Lorsqu'elle pose ses valises rue Béranger, à Paris, la nouvelle coprésidente du directoire de Libération arrive dans un journal en crise. Une secrétaire de rédaction a entamé une grève de la faim dans les murs du quotidien pour protester contre son licenciement. «À ce moment, il y avait une vraie crise doublée d'un évident besoin de trésorerie, se rappelle un journaliste. Elle a vécu un véritable bizutage, mais s'en est plutôt bien tirée.» Arrivée d'EMI France et des paillettes du Midem en février 2009, Nathalie Collin embraye sans transition. «Le conflit qui existait entre cette femme licenciée et le journal était très violent, raconte-t-elle. C'était une expérience extrêmement difficile pour un manager, et qui a duré plus d'un mois. Après, les choses m'ont semblé plus faciles, en comparaison.»

Peu de choses, pourtant, appelaient cette diplômée de l'Essec à prendre les rênes de Libération. «Aucun chasseur de têtes ne m'aurait confié ce poste», reconnaît-elle. Mais outsider, elle l'a déjà été avec succès lors de son arrivée chez Virgin, sans expérience de l'industrie du disque. «On ne permet pas assez aux gens de faire des pas de côté au cours de leur carrière», regrette-t-elle. Une enjambée que Nathalie Collin a pu réaliser grâce à l'ancienne présidente du conseil de surveillance de Libération, Agnès Touraine. Celle-ci partant en quête d'un remplaçant à Denis Pierrard, alors directeur général du journal. «Elle cherchait plutôt une femme issue d'un autre monde que celui de la presse», raconte François Wenz-Dumas, délégué du Syndicat national des journalistes (SNJ).

Alors que Laurent Joffrin garde sa casquette de responsable des choix éditoriaux, Nathalie Collin s'empare de la stratégie de développement. «Il y a peu de gens qui possèdent tous les talents de manager: je trouve que le binôme est une très bonne formule», affirme-t-elle. Le duo fonctionne. «C'est un binôme qui renvoie l'image d'un bon fonctionnement», affirme Ludovic Blécher, responsable du site liberation.fr. «Ils sont très complémentaires», souligne François Wenz-Dumas. Lui à la partition et à la direction d'orchestre journalistique, elle à la mise en musique hors de l'éditorial.

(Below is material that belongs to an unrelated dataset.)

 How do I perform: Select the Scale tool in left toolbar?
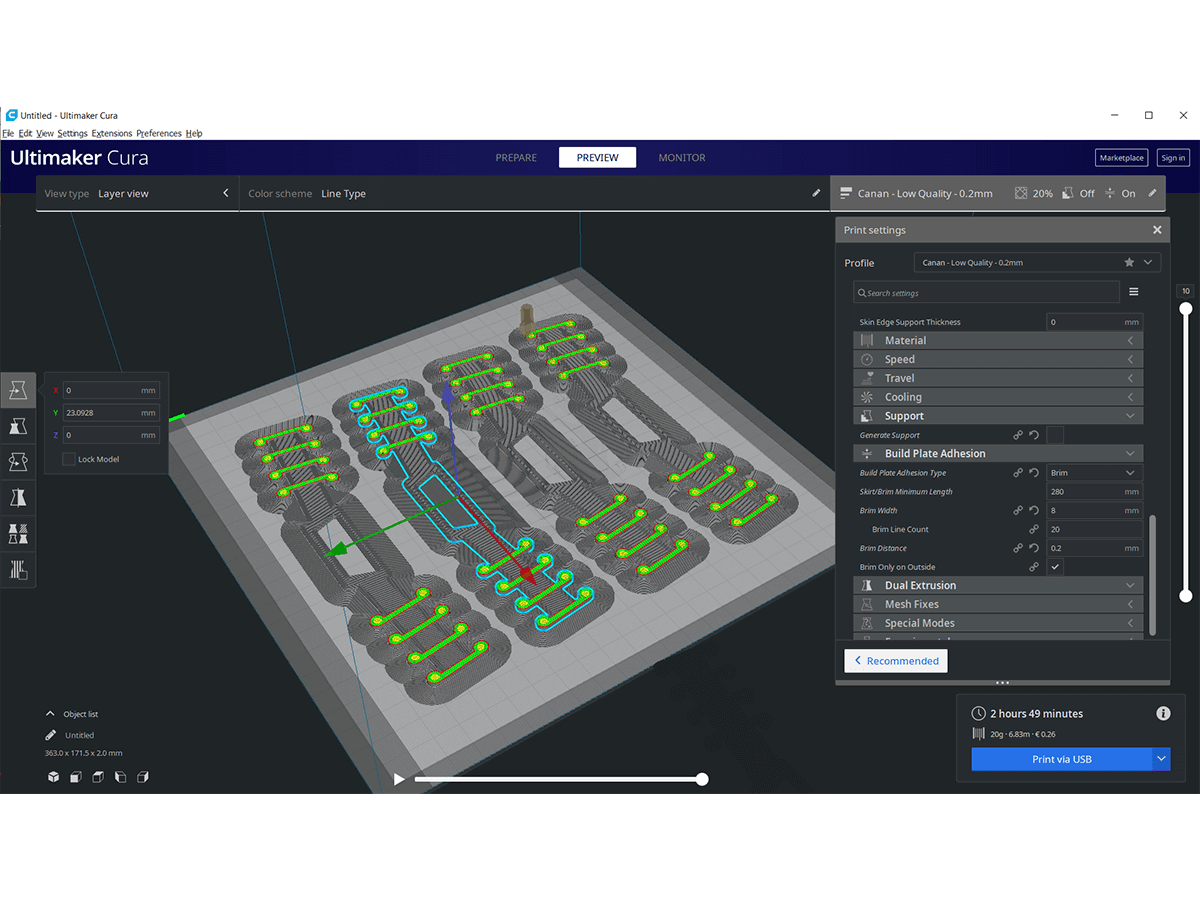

«Toujours à la recherche d'analogie»

Exigeante et impliquée («Lorsque j'ai un objectif, je mange, je dors, je vis avec», dit-elle), Nathalie Collin l'est aussi pour l'ensemble de la presse. Au-delà de Libé, elle a pris son bâton de pèlerin pour la profession. Elle est à la tête du conseil de gérance de la Coopérative des quotidiens de Paris, l'une des cinq coopératives de Presstalis, et siège au Syndicat de la presse quotidienne nationale. Son cheval de bataille: instaurer «une contribution créative» prélevée sur le chiffre d'affaires des fournisseurs d'accès Internet afin de soutenir la presse en ligne. «Elle est toujours à la recherche d'analogie entre ce qui s'est produit dans l'industrie du disque et celle de la presse. Cela lui donne une très bonne expertise sur les défis que posent les contenus aspirés», relève Nicolas Beytout, PDG du groupe Les Échos.

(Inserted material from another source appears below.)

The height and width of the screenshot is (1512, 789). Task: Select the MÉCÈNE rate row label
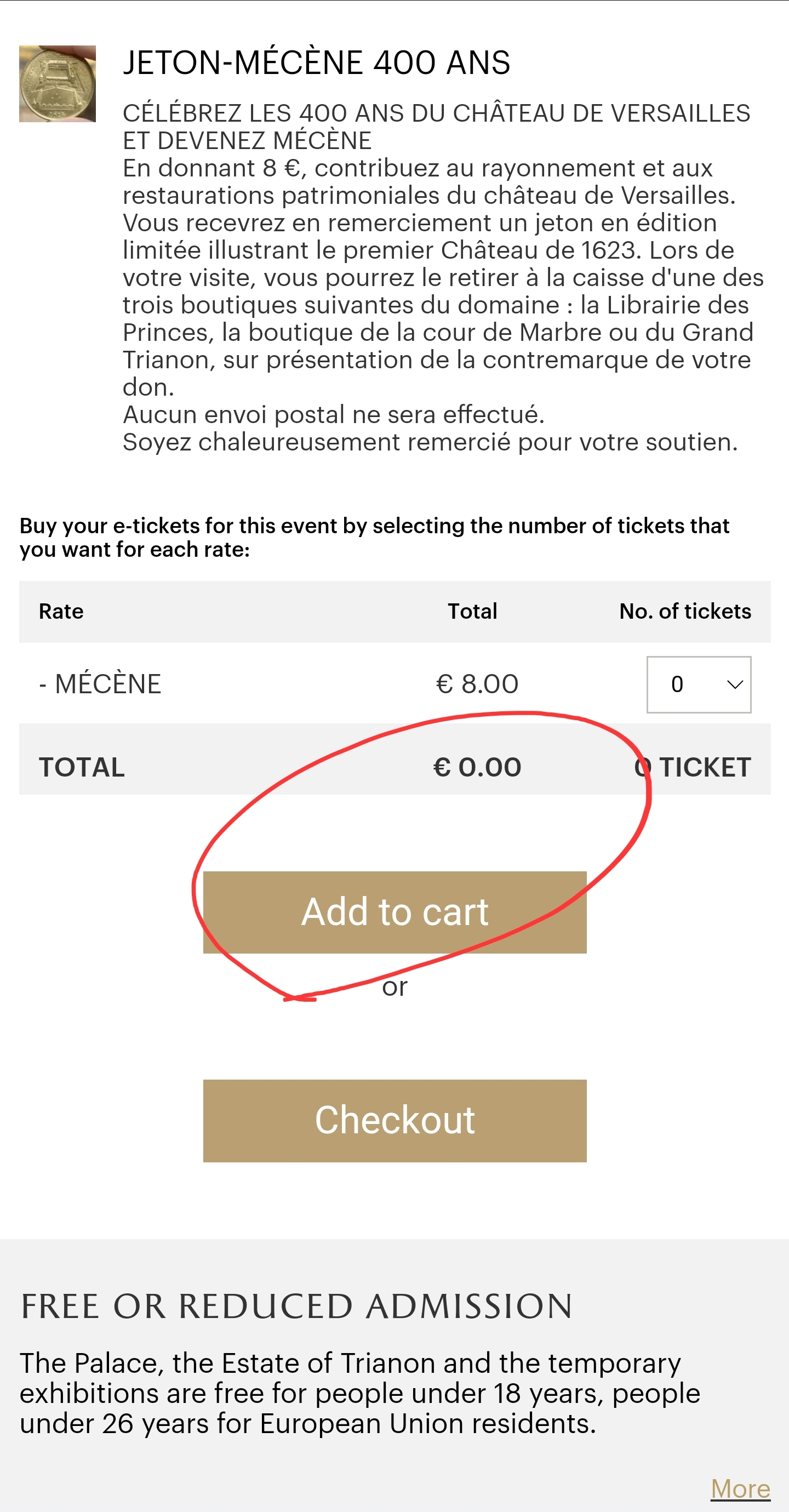tap(100, 684)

Confirmation amusée d'un journaliste: elle a su bousculer les portes du ministère de la Culture pour faire avancer les choses, et un peu «piqué son rôle de “ministre des affaires étrangères” à Laurent Joffrin».

 

 

Son parcours en bref

1988. Diplômée de l'Essec, maîtrise de droit des affaires.

1997. Directrice administrative et financière de Virgin France.

1999. Directrice générale de Virgin France.

2008. Présidente d'EMI France.

9 février 2009. Coprésidente du directoire de Libération.